Elizabeth Bassett, Contributor
Down at the End of the Earth, in Ushuaia, Argentina, the southernmost populated town on the planet, life unfolds much as it does in Vermont. Tax incentives lure new business, like assembly plants for cell phones and computers; a glacier that provides potable water to Ushuaia’s 90,000 souls is expected to disappear within ten years; and Brazilians who love to ski are visiting in much smaller numbers because their economy is on the rocks.
Why does this matter to readers of Out-Doors? Our world is so interconnected that stories unfolding half a world away will likely influence our future. They certainly offer cautionary tales.
Ushuaia is on Tierra del Fuego, Land of Fire, an island separated from the rest of South America by the Strait of Magellan. Pumas once roamed the land as apex predators, much like our catamounts of yore. Pumas kept the population of native guanacos, a genetic parent of the llama, in check. But the pumas are gone, and now only a hunting season keeps the guanaco population from becoming unsustainable. For the record, well-prepared guanaco filet is scrumptious!

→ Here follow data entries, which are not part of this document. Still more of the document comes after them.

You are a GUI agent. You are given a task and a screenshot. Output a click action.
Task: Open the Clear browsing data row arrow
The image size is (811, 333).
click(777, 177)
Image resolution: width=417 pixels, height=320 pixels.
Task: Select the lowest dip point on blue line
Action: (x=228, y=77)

South America, like the United States and Canada, was populated by massive immigration, mostly from Europe. Its native population migrated across a land bridge from Asia during the last Ice Age, 10–15,000 years ago. European explorers brought diseases that killed many natives and introduced invasive plants and animals. Much as the United States is home to non-native starlings, wild boar and Burmese pythons, Tierra del Fuego is now overrun with beavers and bunnies. Vermonters know what beavers and bunnies do without natural predators. Flooded homes, pastures and roads have pressured the Argentine government to order the culling of 100,000 beavers. They are seeking specialists for the kill; if you have this skill set and yearn to travel to the far ends of the earth, this might be your chance.
High in the Andes two enormous ice fields, the Northern and Southern Patagonian, produce dozens of glaciers. Moisture flowing across the Pacific Ocean hits the high peaks of the Andes and turns to snow. This snow compresses to form glacial ice from which glaciers eventually flow to lower elevations where they melt into rivers and the sea. The rate of melting in the Patagonian Ice Fields since the year 2000 is half again what it was during the previous 30 years. From both land and the air these rivers of ice appear vast, but they are shrinking, and with that melting comes rising sea levels.
In addition to its stunning statues, Easter Island has a history of environmental collapse. The small volcanic island, a mere 63 square miles, was once 70 percent covered by trees. As the population grew from its original Polynesian settlers to an estimated 20,000 or more by the year 1600, islanders cut trees to make fishing boats, to make room for crops like taro and sweet potatoes, and possibly to move the island’s famous statues or moai. It’s also possible that an introduced Polynesian rat may have devoured seeds that would have germinated into young trees. Once the island was deforested less rain fell and, with little vegetation to decompose, soil fertility was depleted. With no trees for making boats, the islanders could no longer go to sea to fish. The island could not support its population. Tribes fought a civil war, decimating the population and toppling each other’s moai. After a century of warfare the number of islanders plummeted to just a few thousand. By the end of the 19th century introduced diseases had reduced the population to a mere 111. Today there are about 3,000 Rapa Nui, as the natives call themselves, and another 4,000 mainland workers to host the 120,000 tourists who arrive each year. Four thousand horses roam the island, devouring its grasses and reproducing freely—Easter Island’s next environmental time bomb.
Where are we headed? How can it be that, in the 21st century, mankind cannot, or chooses not to, solve our vexing environmental problems?
Seven hundred years ago the Rapa Nui carved more than a thousand moai from volcanic tuff using tools made of harder basalt. They moved 900 of these statues, as tall as 33 feet and weighing up to 86 tons, across rolling terrain for up to 14 miles without using wheels.
We can certainly solve our environmental problems—if only, like the Rapa Nui, we have the will.